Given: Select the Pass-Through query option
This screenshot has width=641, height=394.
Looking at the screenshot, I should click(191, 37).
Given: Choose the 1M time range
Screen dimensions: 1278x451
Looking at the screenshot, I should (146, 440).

○ ○ ○ ○

Format these records as a JSON list of strings, one string per line, with blank lines left out.

## EXERCISE RESPONSE
[
  "Given: Select the Pass-Through query option",
  "This screenshot has width=641, height=394.",
  "Looking at the screenshot, I should click(191, 37).",
  "Given: Choose the 1M time range",
  "Screen dimensions: 1278x451",
  "Looking at the screenshot, I should (146, 440)."
]